Con “Coronation” Ai Weiwei, torna nella sua comfort zone, descrivendo la sua Cina. Un gigante senza cuore, tanto efficiente quanto crudele. Lo fa lavorando dall’Europa per non incorrere nella censura del Dragone. Utilizzando riprese video di persone comuni girate durante il picco della pandemia da Coronavirus a Wuhan. Ne esce un lungometraggio memorabile, che alterna le pacchiane ed arroganti luci sui grattacieli, al lockdown rigido, illiberale, inaccettabile. Un film che si sposta dal collettivo, all’individuale e che da documento si fa racconto.
“Coronation” di Ai Weiwei è anche il primo lungometraggio sull’epidemia di Covid-19.
La storia, com’è tristemente noto, comincia ufficialmente il primo dicembre 2019 (anche se è opinione comune che il virus già mietesse vittime da molto tempo). Da allora, I funzionari cinesi hanno ripetutamente negato che fosse possibile la trasmissione da uomo a uomo del virus, nascosto il numero di pazienti diagnosticati positivi e punito il personale medico per aver divulgato informazioni sull'epidemia. Insomma la Cina ha mentito consapevolmente mettendo il mondo in pericolo.
^^^^
- _CONSEGNA_: Per favore, elenca tutte le azioni che, secondo l'estratto su “Coronation”, i funzionari cinesi hanno compiuto durante l'epidemia. I record non servono per questo lavoro.

- _DATI DI PARTENZA_:
^^^^
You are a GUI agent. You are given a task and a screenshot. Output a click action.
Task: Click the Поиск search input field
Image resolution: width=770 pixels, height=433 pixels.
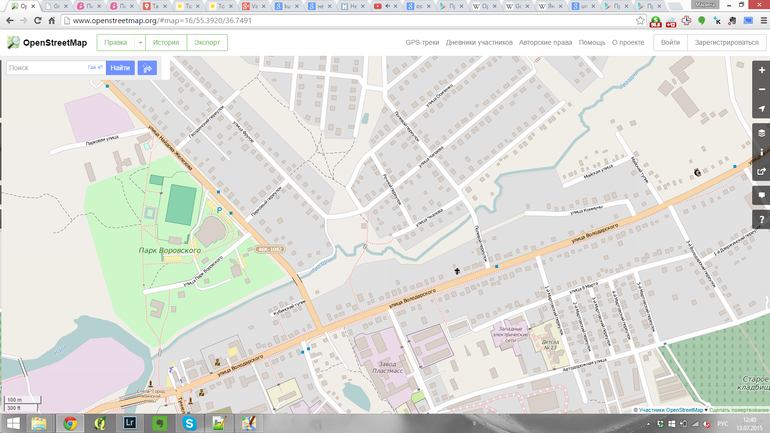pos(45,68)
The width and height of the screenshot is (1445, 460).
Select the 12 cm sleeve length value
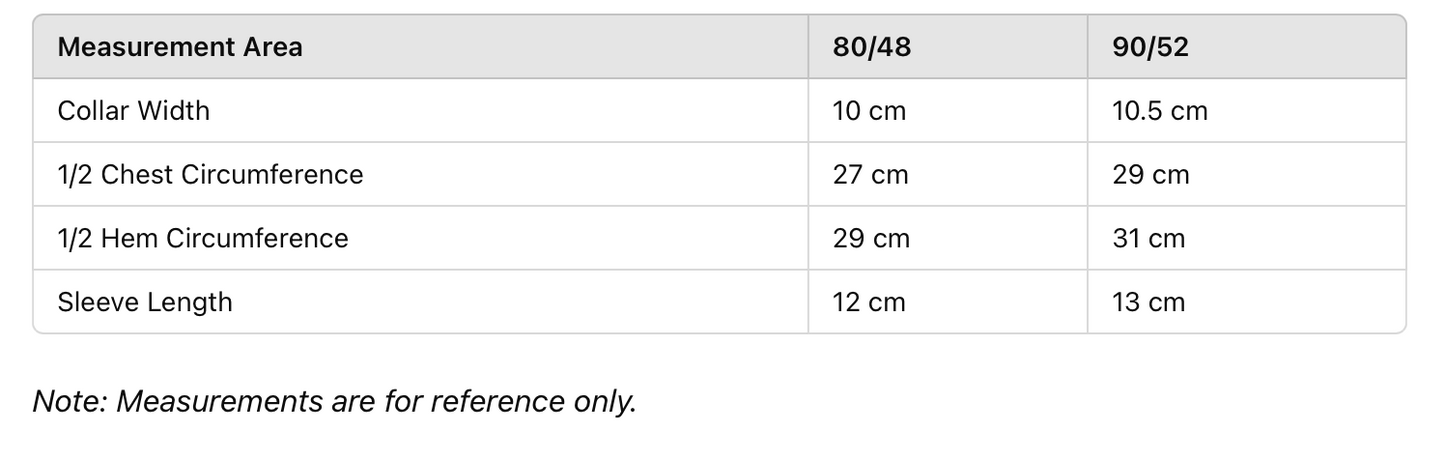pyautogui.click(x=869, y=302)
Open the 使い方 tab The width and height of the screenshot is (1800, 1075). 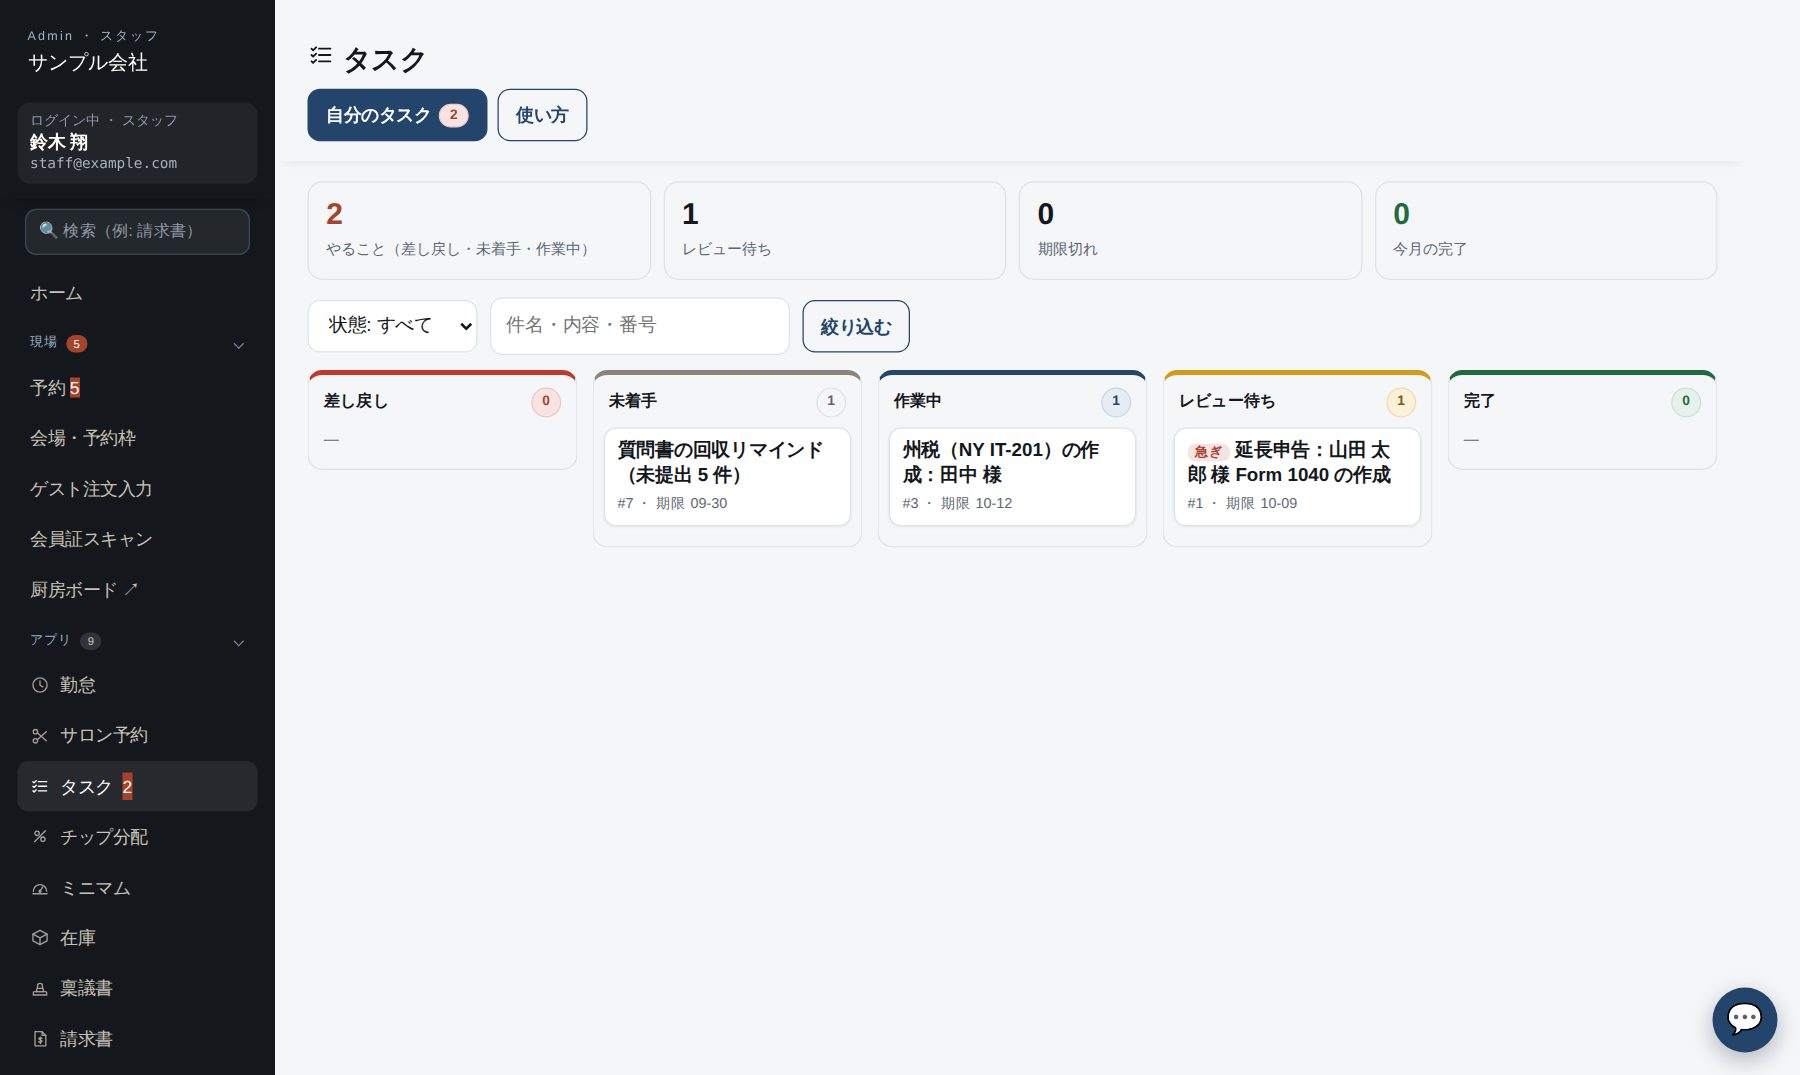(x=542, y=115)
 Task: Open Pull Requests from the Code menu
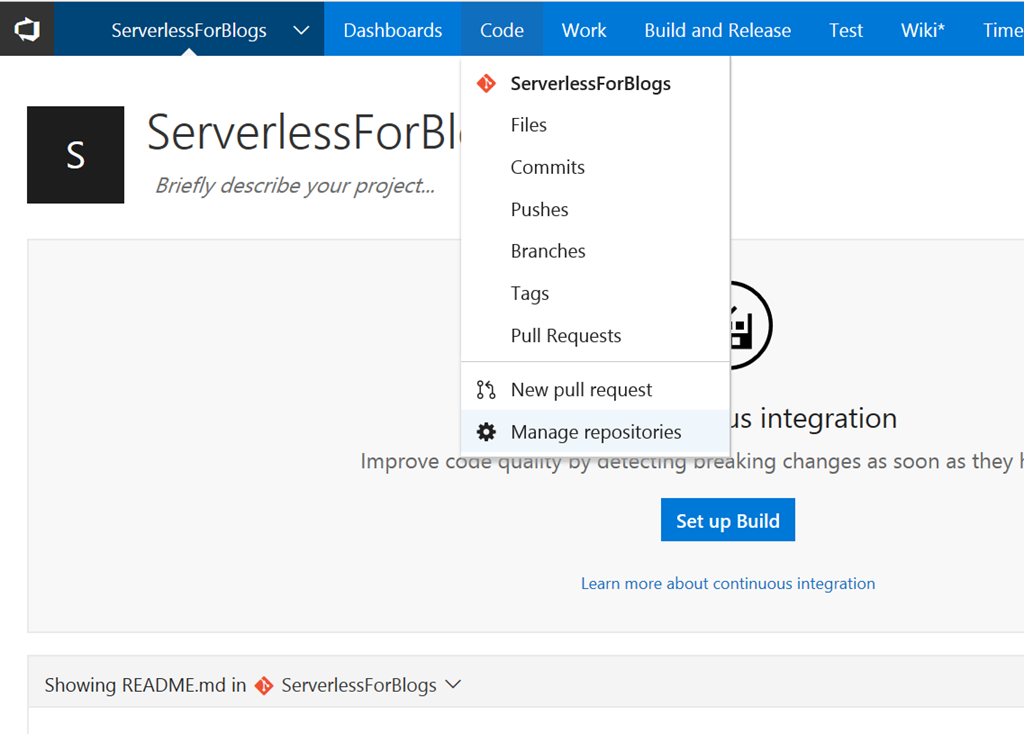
^^^^
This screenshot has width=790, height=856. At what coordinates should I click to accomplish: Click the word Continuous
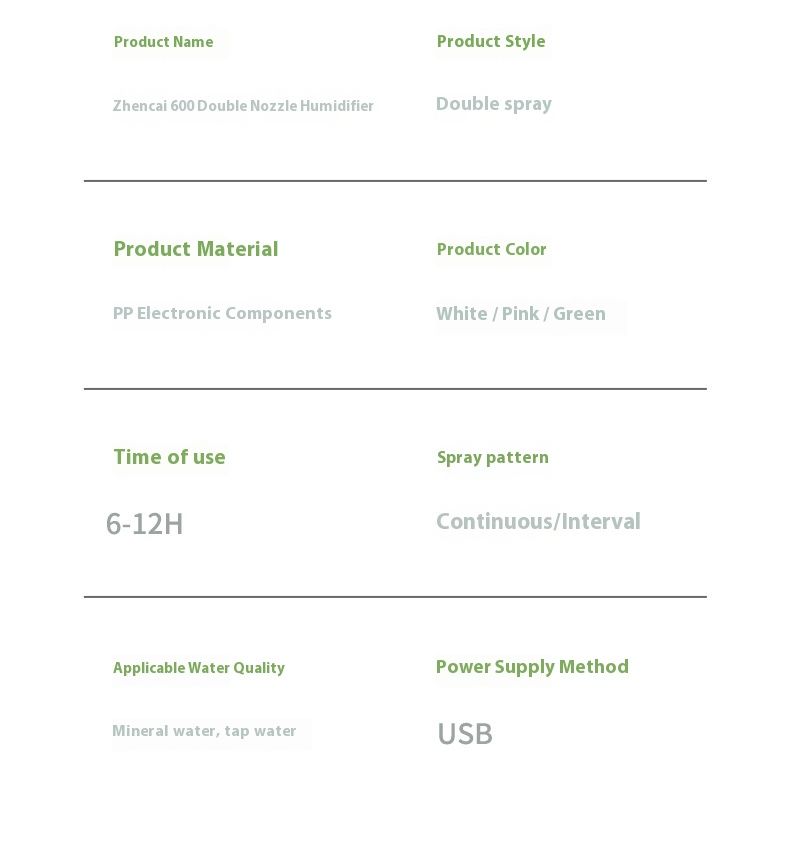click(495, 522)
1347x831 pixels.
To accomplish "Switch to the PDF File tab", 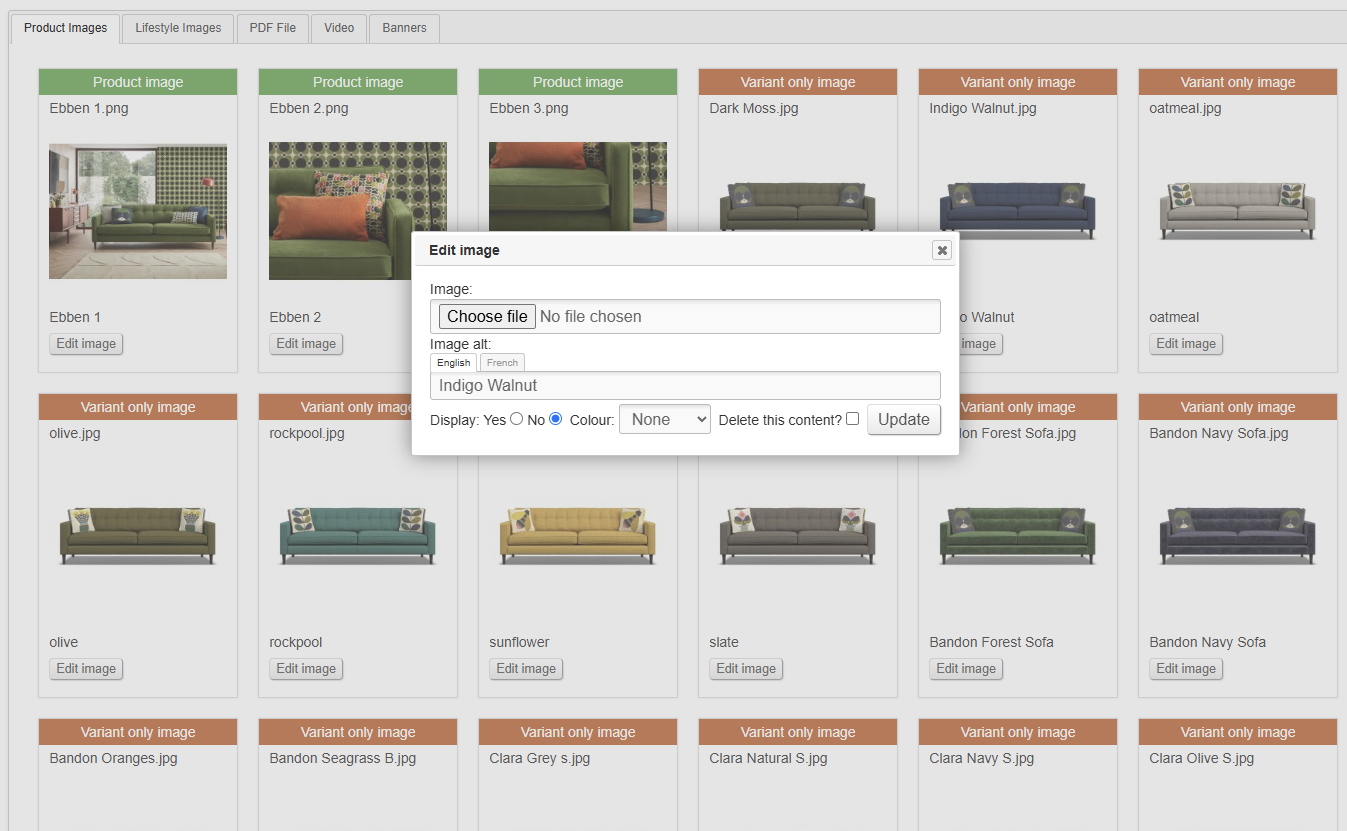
^^^^
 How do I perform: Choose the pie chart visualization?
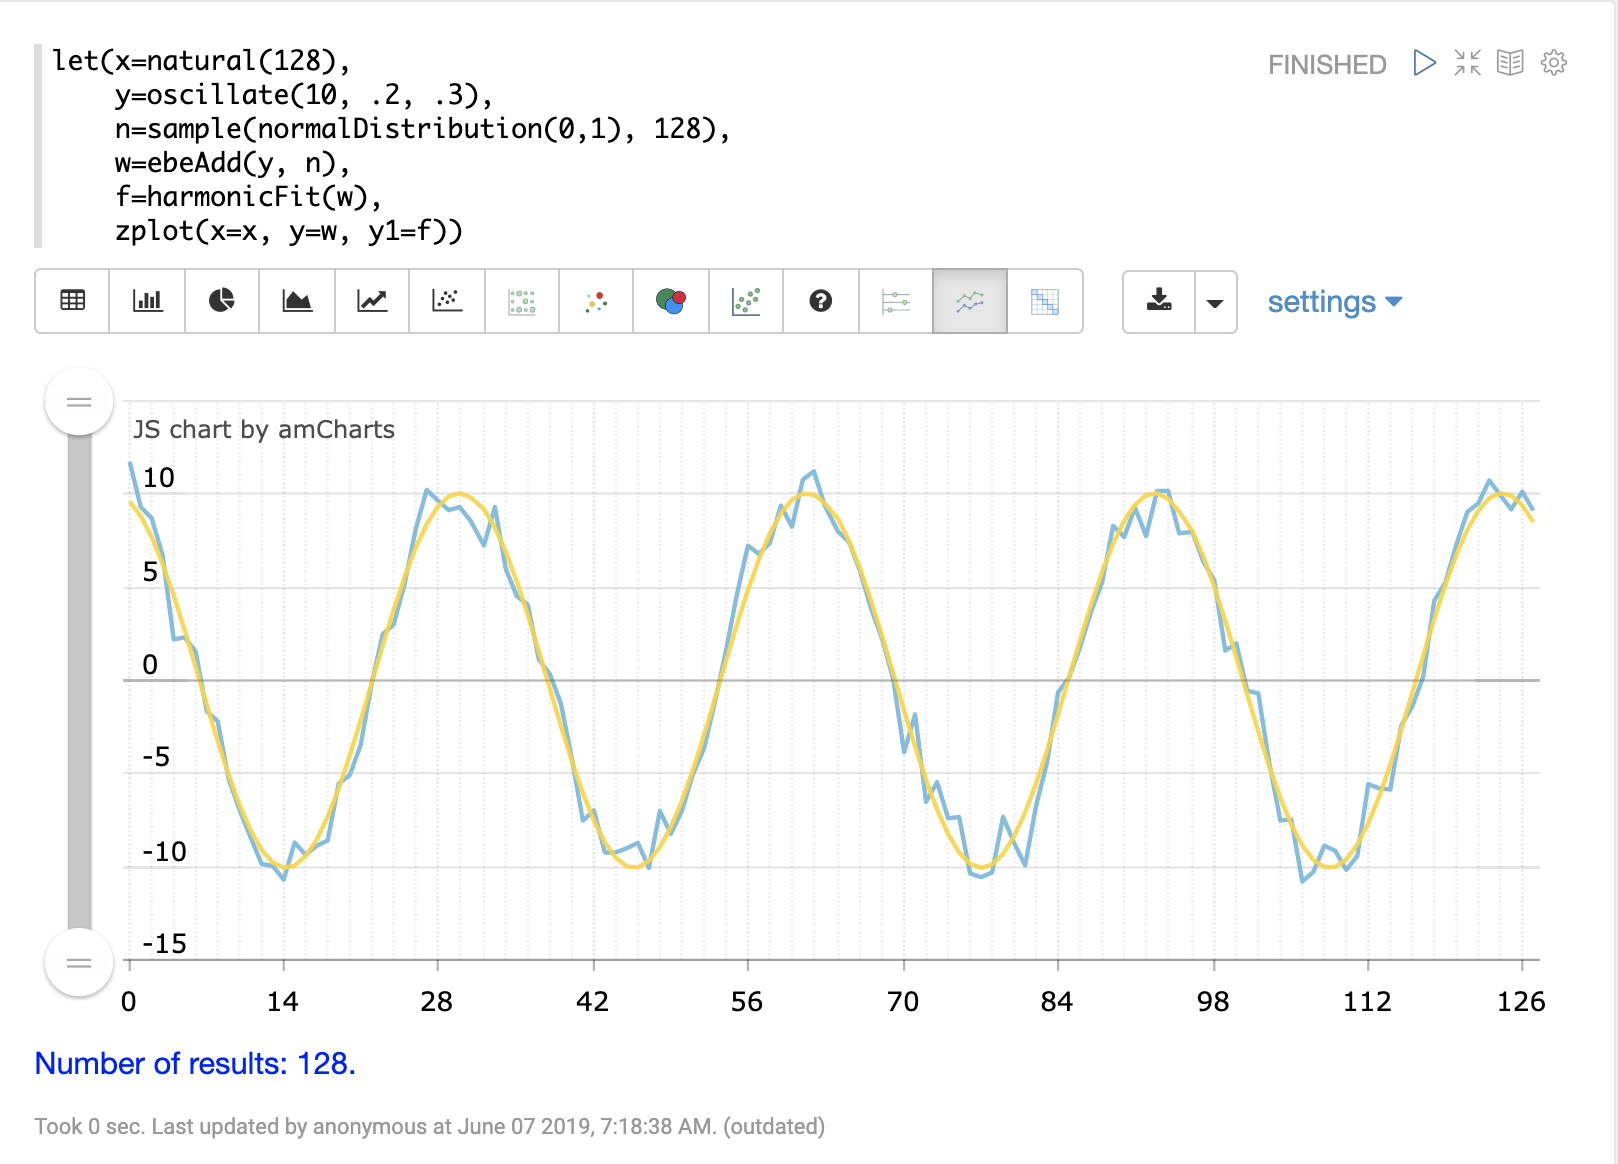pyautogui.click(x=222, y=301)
^^^^
- _RISPOSTA_:
- Hanno ripetutamente negato che fosse possibile la trasmissione da uomo a uomo del virus.
- Hanno nascosto il numero di pazienti diagnosticati positivi.
- Hanno punito il personale medico per aver divulgato informazioni sull'epidemia.